The US/Canadian Pharmaceutical Policy Reform Working Group recently published seven proposed reforms to address dysfunction in the countries’ pharmaceutical systems. The Working Group was co-chaired by Adam Gaffney, instructor in medicine at Harvard Medical School, and Joel Lexchin, professor emeritus at York University. The prescriptions for reform, recently published in the British Medical Journal, call for more public funding for pharmaceutical development and regulation. The Working Group also argues that the only way to succeed with the needed reforms is for the US to transition to a universal single payer system, which Canada already has.
“Our pharmaceutical systems are broken, and only fundamental reform can ensure universal access to safer, more innovative, and more affordable drugs,” write the authors.
The authors note that the pharmaceutical systems in the US and Canada “are mired in dysfunction.” The practice of charging market value for medications means many people cannot afford prescriptions that are vital for their health.
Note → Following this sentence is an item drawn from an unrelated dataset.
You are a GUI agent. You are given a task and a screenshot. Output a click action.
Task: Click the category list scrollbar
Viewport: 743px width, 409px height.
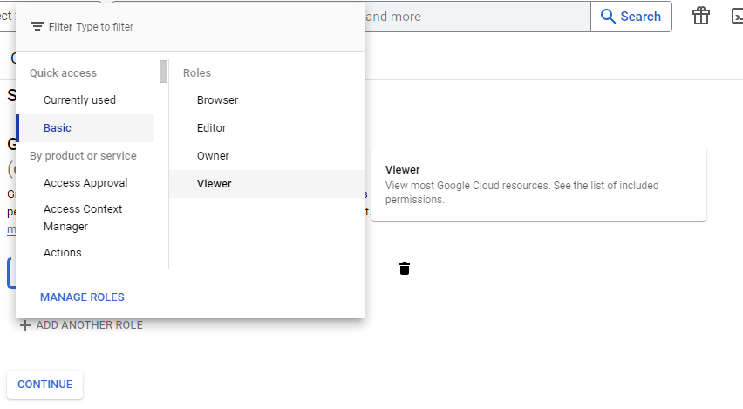pyautogui.click(x=163, y=72)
Additionally, the authors argue that despite numerous new medications coming to market, “the industry’s overall rate of real innovation remains incommensurate with our vast drug spending.” Therefore, the advocacy group Physicians for a National Health Program encouraged the development of a working group, comprised of doctors, scholars, and advocates, to discuss reforms.
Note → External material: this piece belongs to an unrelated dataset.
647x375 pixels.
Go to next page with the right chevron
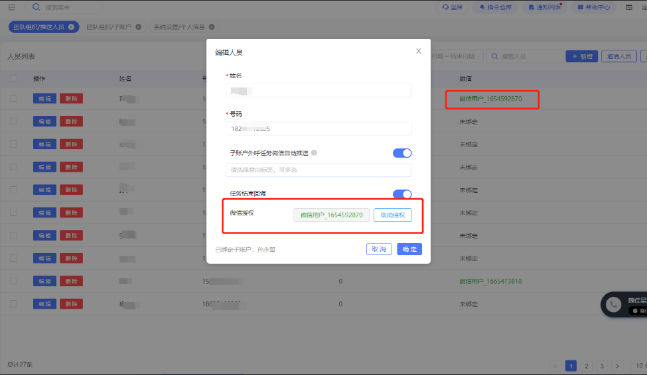point(617,366)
“The working group aimed to craft an ambitious proposal for pharmaceutical reform to set an agenda for the future, including insurance coverage, pricing, drug development, clinical testing, regulatory approval, postmarketing monitoring, and promotion,” write the authors.
The Working Group proposed the following reforms. These proposals are based on the assumptions that medical needs (not financial incentives) should determine medication access, medications should be affordable, and the human right to health should be prioritized over intellectual property rights.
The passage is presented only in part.